**Esercizio breve 1**.
Duplica parola per parola il passo dell'articolo sui migranti da "30 agosto 2017" a "e il contesto?".
**Esercizio breve 2**.
Riprendi l'articolo sui migranti dal punto in cui si interrompe e portalo avanti.
═══ Testo
30 agosto 2017

Migranti, responsabilità e il richiamo di Mattmark



Migranti, immigrazione, emigrazione sono parole pesanti, difficili da comprendere e purtroppo abusate quotidianamente. In Italia, anche sui media, si parla spesso dei migranti come se fossero degli alieni che «ci invadono» per portarci via qualcosa che ci spetta. Si stenta a considerarli «umani». Persino quando delinquono sembrano non appartenere ai delinquenti comuni. Per loro si vorrebbe sempre una punizione esemplare, possibilmente a furor di popolo. La loro appartenenza alla razza umana interessa poco, conta di più la loro provenienza e come sono giunti in Italia.

Violenza verbale: e il contesto?
Non mi meraviglio più della violenza verbale usata in numerosi commenti non solo di fronte a reati gravi, sui quali non si può transigere, ma anche a bagatelle. Mi meraviglio invece sempre più che non si cerchino mai, seriamente, le vere cause dell’emigrazione forzata, non se ne individuino i responsabili e non li si condanni con la severità che meritano. Si sorvola, in numerose analisi superficiali, che gran parte dei profughi o migranti economici in fuga da condizioni materiali e sociali disastrose, provenga da Paesi dove regna oltre alla miseria la corruzione, dove le risorse sono mal utilizzate (si pensi agli armamenti acquistati dall’Occidente!) e dei quali ci si guarda bene d’indicare i protettori.
══════
═══ Blocco dati
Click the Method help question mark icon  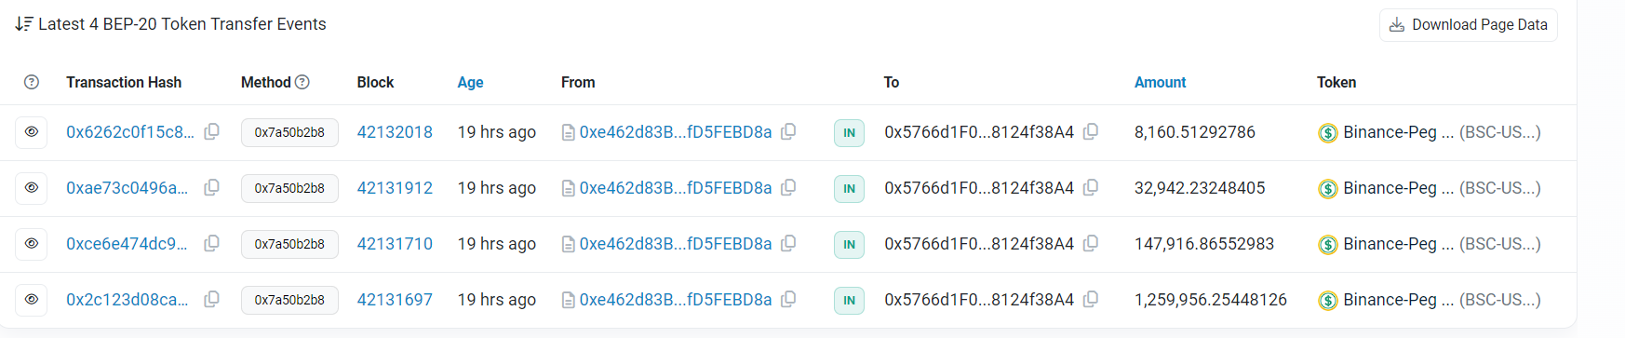pos(302,82)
══════
**Risposta 1**.
30 agosto 2017

Migranti, responsabilità e il richiamo di Mattmark



Migranti, immigrazione, emigrazione sono parole pesanti, difficili da comprendere e purtroppo abusate quotidianamente. In Italia, anche sui media, si parla spesso dei migranti come se fossero degli alieni che «ci invadono» per portarci via qualcosa che ci spetta. Si stenta a considerarli «umani». Persino quando delinquono sembrano non appartenere ai delinquenti comuni. Per loro si vorrebbe sempre una punizione esemplare, possibilmente a furor di popolo. La loro appartenenza alla razza umana interessa poco, conta di più la loro provenienza e come sono giunti in Italia.

Violenza verbale: e il contesto?

**Risposta 2**.
Molti commentatori si limitano ai fatti, veri o presunti (fino alla definitiva condanna), senza approfondire mai il contesto, non solo quello di provenienza ma anche quello di arrivo. Sia ben chiaro, i reati vanno sempre perseguiti e puniti, ma agli sbarcati va anche insegnato appena mettono piede in Italia, che in questo Paese vigono leggi, regolamenti e tradizioni che vanno rispettati. Si può davvero dare per scontato che l’Italia ha una politica d’accoglienza e d’integrazione chiara, seria ed efficace?
Credo che a dare giudizi affrettati e superficiali sui migranti, su quelli che delinquono e su quelli che sono ancora alla ricerca di una sistemazione, siano soprattutto persone che dalla realtà migratoria non sono mai state, buon per loro, nemmeno sfiorate. Non conoscono la storia dell’emigrazione italiana. Non sanno o fanno finta di non sapere che nessuno emigrerebbe, tanto meno affidandosi a scafisti senza scrupoli e mezzi navali insicuri, se stesse bene al proprio Paese. Si emigra, quasi sempre, per necessità o quanto meno per il desiderio di migliorarsi, un desiderio nobilissimo e rispettabilissimo.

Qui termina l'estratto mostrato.